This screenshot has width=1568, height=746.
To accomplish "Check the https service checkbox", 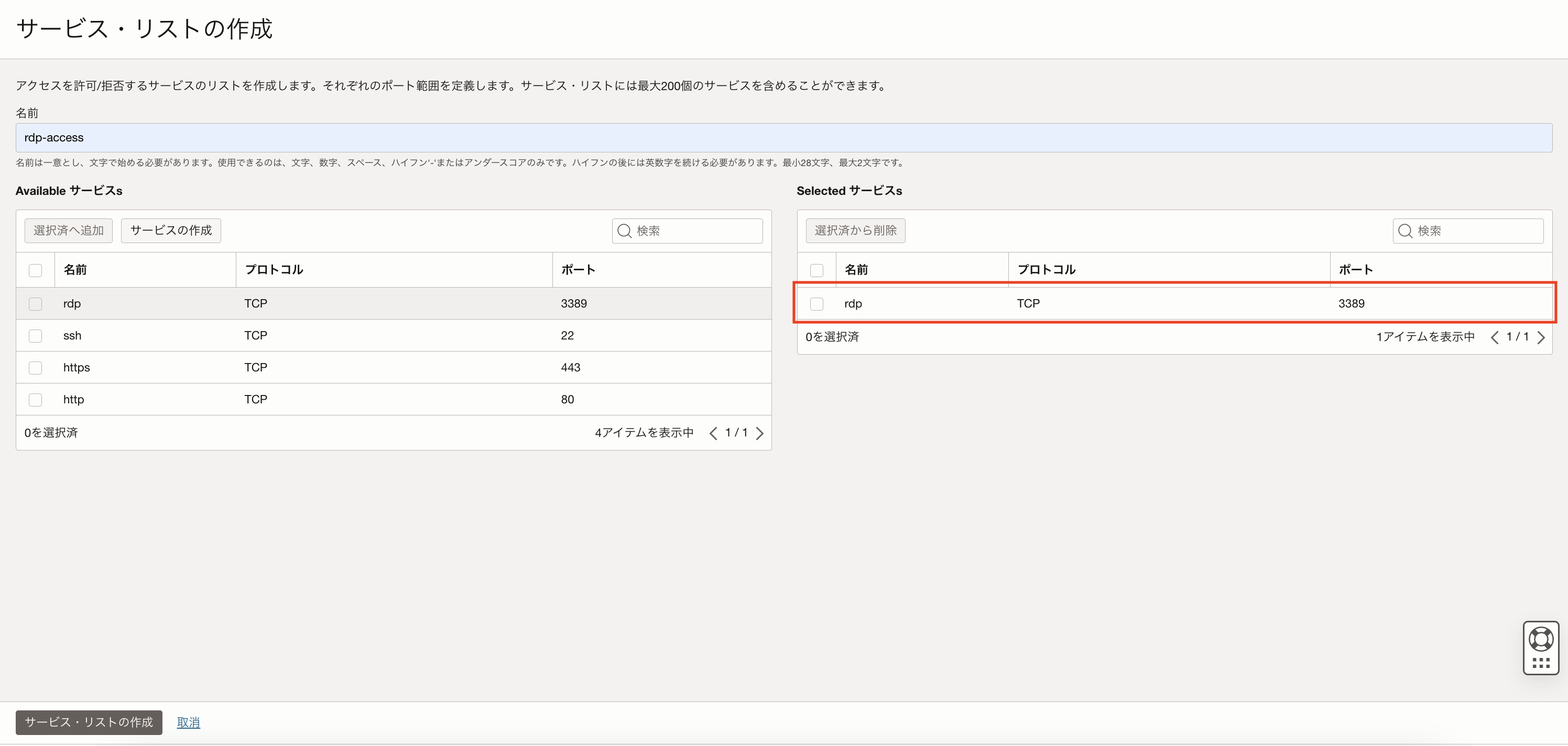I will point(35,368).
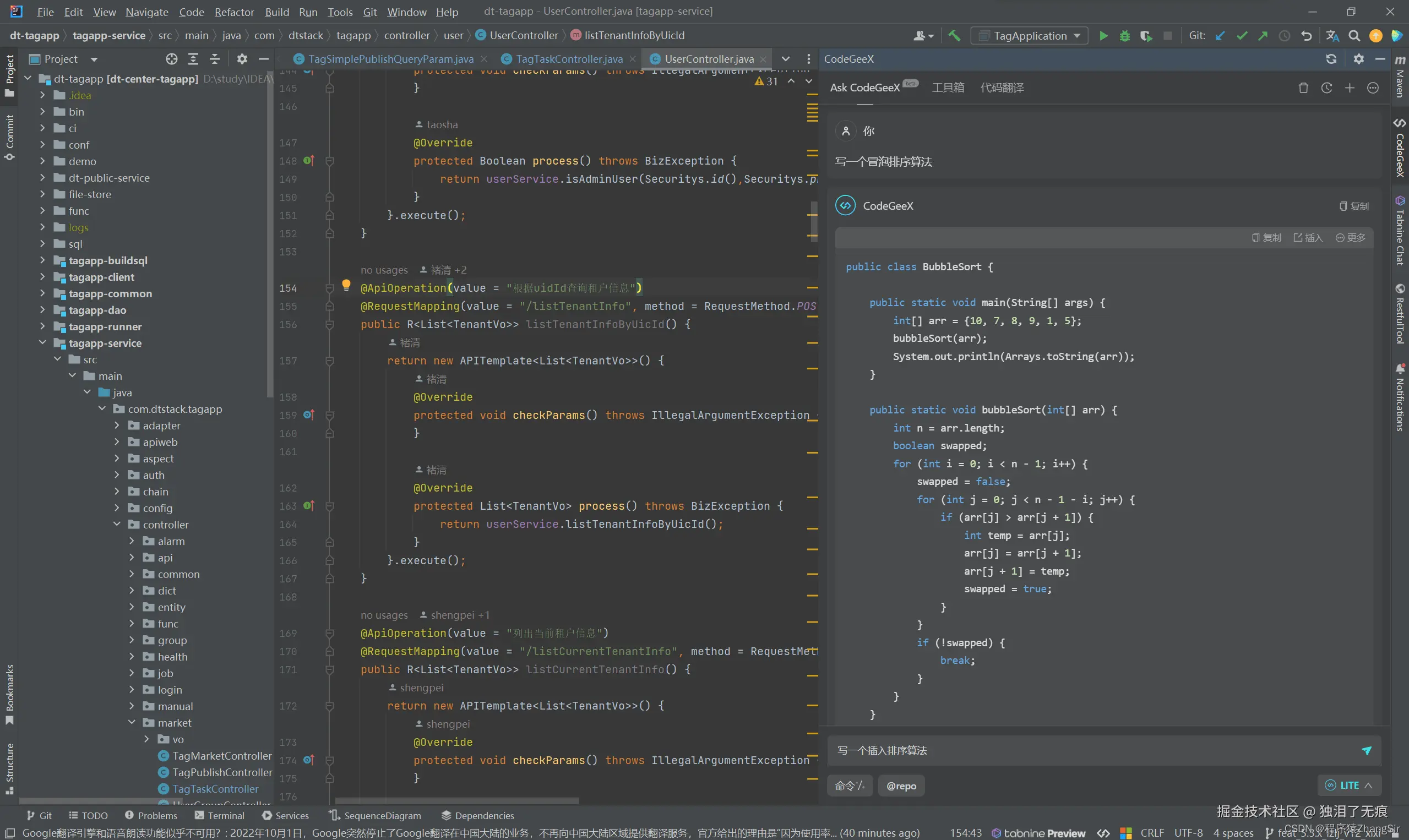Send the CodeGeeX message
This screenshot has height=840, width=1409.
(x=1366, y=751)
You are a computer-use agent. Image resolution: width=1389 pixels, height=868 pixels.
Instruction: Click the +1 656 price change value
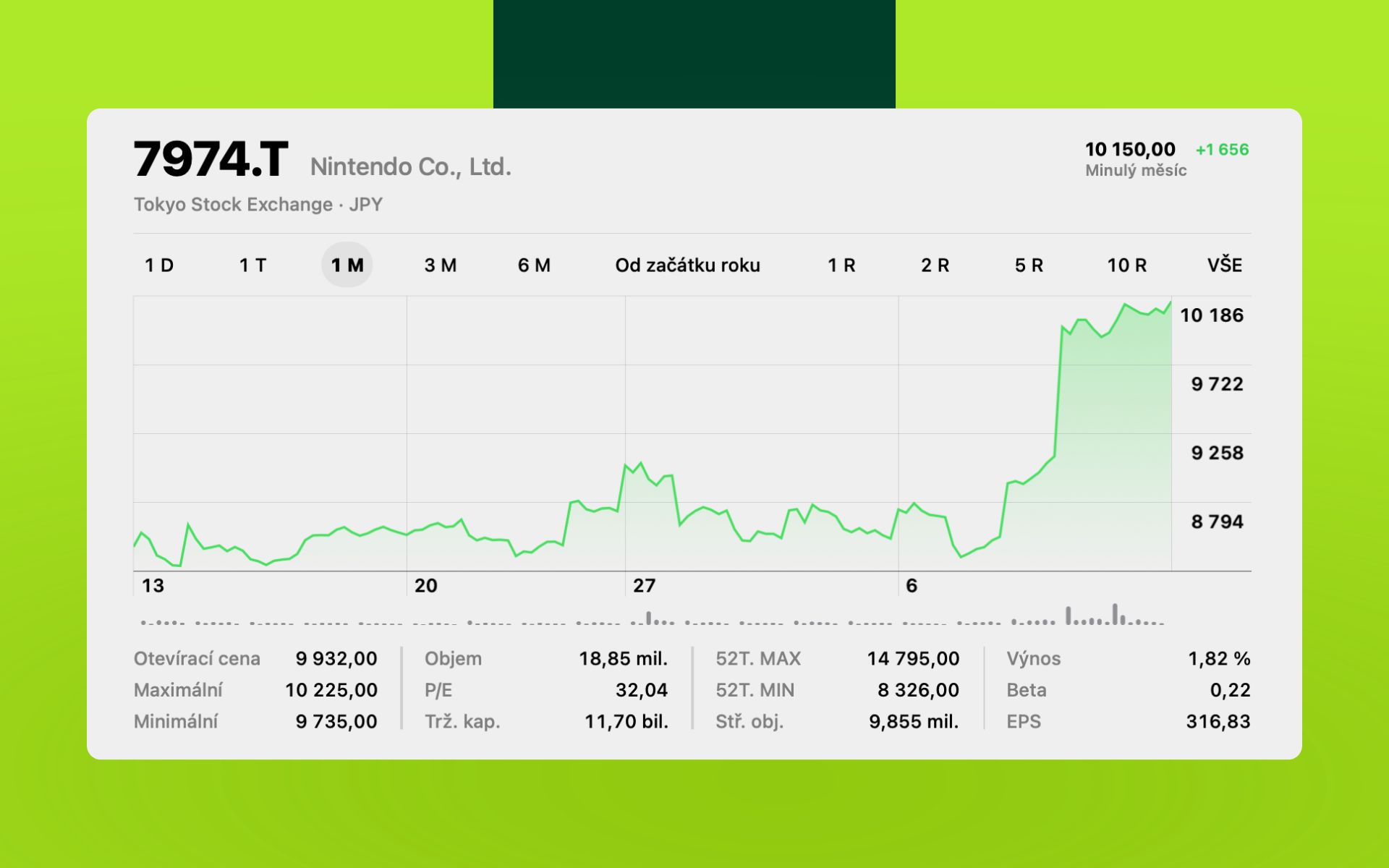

_ _ _ _ _

» THE TASK
Quote exactly, and only, the lines from the line containing "You are a computer-use" through the final line of the records above, both included, omitting any pictures.

» YOUR SOLUTION
You are a computer-use agent. Image resolution: width=1389 pixels, height=868 pixels.
Instruction: Click the +1 656 price change value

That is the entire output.